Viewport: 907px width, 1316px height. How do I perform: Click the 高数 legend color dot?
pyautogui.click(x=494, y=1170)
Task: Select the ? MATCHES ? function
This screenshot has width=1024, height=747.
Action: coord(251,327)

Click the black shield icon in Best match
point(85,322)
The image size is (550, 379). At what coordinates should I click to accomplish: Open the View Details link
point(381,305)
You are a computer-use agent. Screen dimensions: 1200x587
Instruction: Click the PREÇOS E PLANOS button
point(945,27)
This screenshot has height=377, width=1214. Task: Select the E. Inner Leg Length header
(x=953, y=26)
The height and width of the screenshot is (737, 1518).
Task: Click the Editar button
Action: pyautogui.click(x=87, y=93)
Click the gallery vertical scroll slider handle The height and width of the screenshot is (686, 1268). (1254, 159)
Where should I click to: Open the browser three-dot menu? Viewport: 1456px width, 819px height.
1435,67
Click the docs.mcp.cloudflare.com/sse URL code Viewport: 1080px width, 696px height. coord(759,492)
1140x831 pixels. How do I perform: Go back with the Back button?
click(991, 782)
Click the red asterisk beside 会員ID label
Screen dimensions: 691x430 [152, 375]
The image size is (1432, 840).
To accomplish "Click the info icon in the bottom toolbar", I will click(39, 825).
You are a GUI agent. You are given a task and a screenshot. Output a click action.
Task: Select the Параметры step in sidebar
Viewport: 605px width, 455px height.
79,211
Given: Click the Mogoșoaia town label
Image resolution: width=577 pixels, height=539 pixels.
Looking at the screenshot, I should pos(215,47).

+--

(Given exercise) Can you rewrite all of the data above, putting "Display" in place of "Viewport" and leaving everything else unchanged?

(Written answer)
Display: 907px width, 1316px height. How do I perform: Click the 高数 legend color dot?
pyautogui.click(x=494, y=1170)
Task: Select the ? MATCHES ? function
This screenshot has width=1024, height=747.
Action: coord(251,327)

Click the black shield icon in Best match
point(85,322)
The image size is (550, 379). At what coordinates should I click to accomplish: Open the View Details link
point(381,305)
You are a computer-use agent. Screen dimensions: 1200x587
Instruction: Click the PREÇOS E PLANOS button
point(945,27)
This screenshot has height=377, width=1214. Task: Select the E. Inner Leg Length header
(x=953, y=26)
The height and width of the screenshot is (737, 1518).
Task: Click the Editar button
Action: pyautogui.click(x=87, y=93)
Click the gallery vertical scroll slider handle The height and width of the screenshot is (686, 1268). (1254, 159)
Where should I click to: Open the browser three-dot menu? Display: 1456px width, 819px height.
1435,67
Click the docs.mcp.cloudflare.com/sse URL code Display: 1080px width, 696px height. coord(759,492)
1140x831 pixels. How do I perform: Go back with the Back button?
click(991, 782)
Click the red asterisk beside 会員ID label
Screen dimensions: 691x430 [152, 375]
The image size is (1432, 840).
To accomplish "Click the info icon in the bottom toolbar", I will click(39, 825).
You are a GUI agent. You are given a task and a screenshot. Output a click action.
Task: Select the Параметры step in sidebar
Display: 605px width, 455px height.
79,211
Given: Click the Mogoșoaia town label
Image resolution: width=577 pixels, height=539 pixels.
Looking at the screenshot, I should pos(215,47).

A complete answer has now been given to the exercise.